Start of MATERIAL FOR THE TASK

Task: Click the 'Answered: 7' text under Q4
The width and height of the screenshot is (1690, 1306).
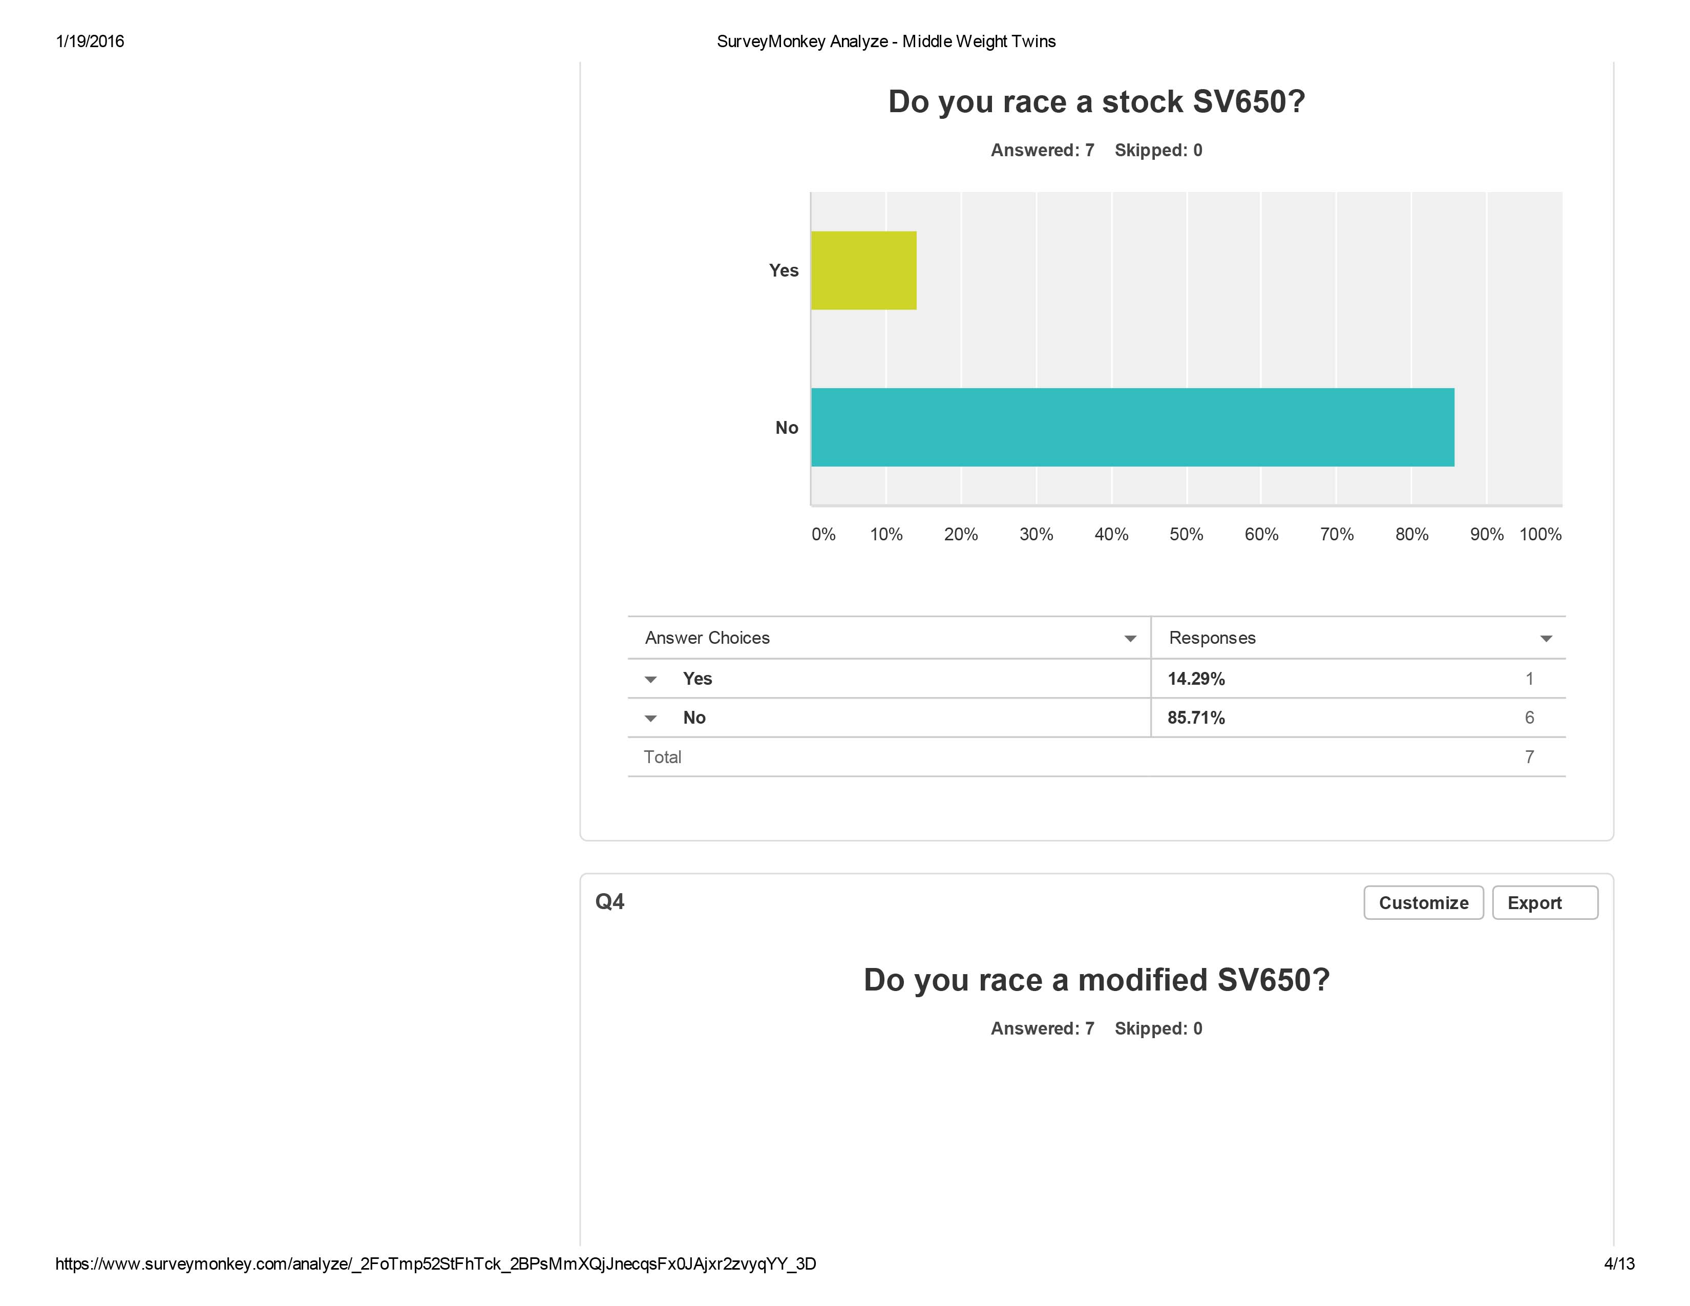Action: click(1042, 1029)
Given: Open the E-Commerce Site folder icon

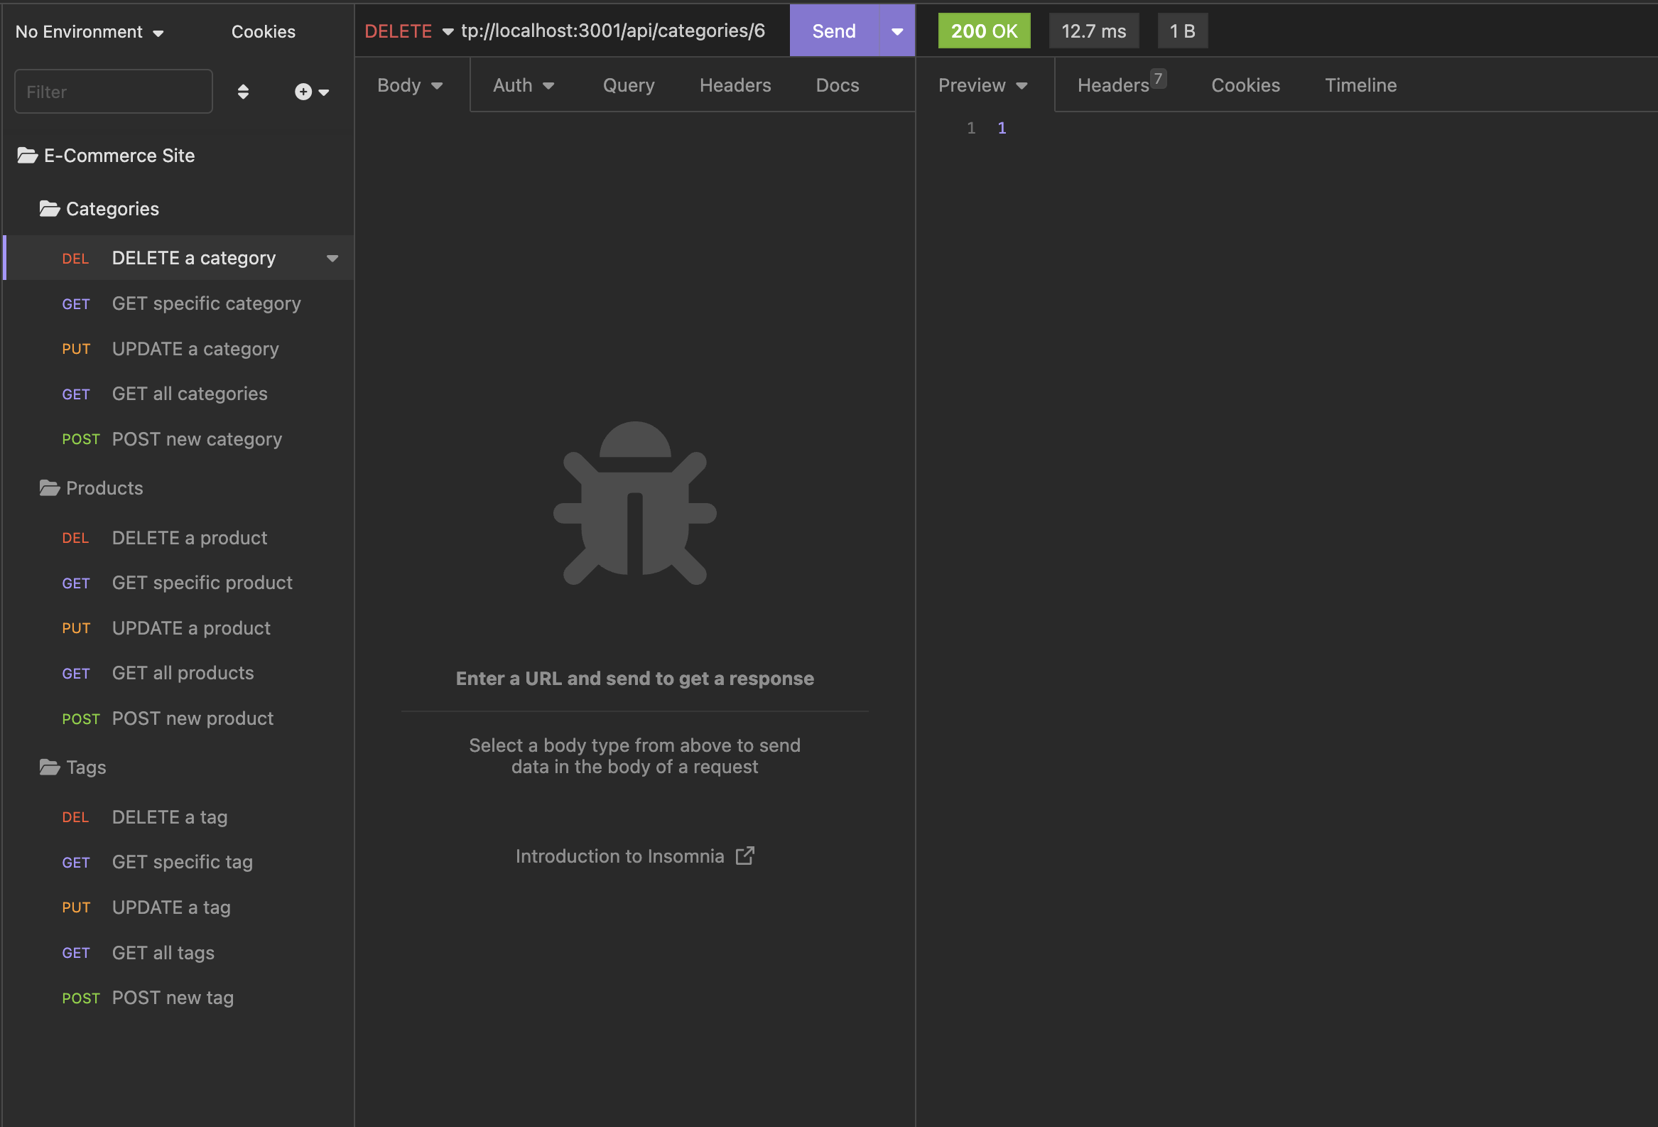Looking at the screenshot, I should pyautogui.click(x=27, y=156).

End of MATERIAL FOR THE TASK

WORK TO BE COMPLETED >>
Pick up at the line that holds "The width and" and restate each line, word for word, through the last line of the entries. Include both end lines but none of the pictures.

EXERCISE RESULT >>
The width and height of the screenshot is (1690, 1306).
Action: click(1042, 1029)
Given: Open the E-Commerce Site folder icon

Looking at the screenshot, I should pyautogui.click(x=27, y=156).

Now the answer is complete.